Finally, fall is here. The weather is becoming slightly cooler, and gardeners are slowly migrating back outdoors after the heat of summer. Now is a perfect time to add a new tree or a grouping of shrubs to the landscape. Or perhaps you have an area in the landscape that needs ‘remodeling’ or rejuvenating. The fall may be the best season to plant, surpassing even the spring.
Fall planting has distinct advantages. Plant roots grow anytime the soil temperature is 40 degrees or higher. During the winter months, the root systems of the fall-planted specimens develop and become established. When spring arrives, this expanded root system can support and take advantage of the full surge of spring growth.

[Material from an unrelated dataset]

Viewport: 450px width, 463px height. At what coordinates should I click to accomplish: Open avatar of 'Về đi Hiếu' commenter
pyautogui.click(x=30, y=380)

Fall is the optimum time to plant balled and burlapped trees and shrubs. Balled and burlapped plants have ample time to recover from transplanting and proliferate roots before spring growth begins. Remember, however, all bare root plants, including roses and pecan and fruit trees, should be planted in late winter when they are completely dormant.
When buying plants for your landscape, be sure to get healthy, well-grown plants. Always buy from a reputable dealer. Those in the plant-selling business year-round depend on repeat customers, and only by selling customers quality plants can there be assurance of future business. Beware of plant bargains. They can easily turn out to be real headaches. A bargain is no good if it dies. The price tag, especially the cheapest one, is not the best guide to quality.
All plants have growing requirements. Think about the plant’s needs before you invest. Is it adapted to your area’s soil? Will it grow in sun or shade? Does it need a wet or dry location? Is it cold hardy? Some nurseries have this type of information on tags beside the plant. If not, ask a nursery professional or the county Extension agent.
‘Plan before you plant’ is always a good rule of thumb. Whether you are planting a single plant or an entire landscape, plan first, then plant. Good planning is a worthwhile investment of time that will pay off in greater enjoyment of attractive and useful home grounds, and in increasing the value of your home. It’s much easier to move plants on paper then to dig them after planting in the wrong place. A plan saves many planting mistakes.
Every plant in the landscape should serve a purpose. Ask yourself if you want a plant for screening, for privacy, or for shade. How large will it be five years from now? Plants, like people, grow up. Remember, that a small one-gallon-size plant will look entirely different after a few years of growth in your landscape.
Plant properly for success. Here are a few guidelines on getting the job done right:
- Dig a hole large enough in diameter so that the root system has at least six inches of clearance on all sides. The root ball should rest on a solid soil foundation, so don’t dig the hole much deeper than the ball.
- Carefully place the tree or shrub in the hole. Handle the plant by the root ball, not by the trunk. A broken ball of earth can mean a dead plant. Always remove any container before you plant. Backfill the hole, using only the native soil removed from the hole; do not use soil amendments when planting large shrubs and trees. Fill the hole, and firm the soil around the plant. Water thoroughly to settle the soil around the roots and to eliminate any air pockets.
- Do not fertilize your tree or shrub after planting. Wait until early in the spring to do this, and even then, go lightly. Heavy applications of fertilizer may burn and injure the root system, and could possibly kill the plant.
- Watering has been and remains paramount in transplanting. At the time of transplanting, soak the root ball and surrounding soil. A thorough watering every 7 to 10 days dramatically increases the success ratio. More frequent watering may encourage root rot. Remember more trees and shrubs fail from over watering then from under watering.
- Before calling it a day, add 4 to 6 inches of mulch around the base of newly planted trees and shrubs. This helps to keep down weeds and conserve soil moisture. Use pine bark, compost, grass clippings, or leaves.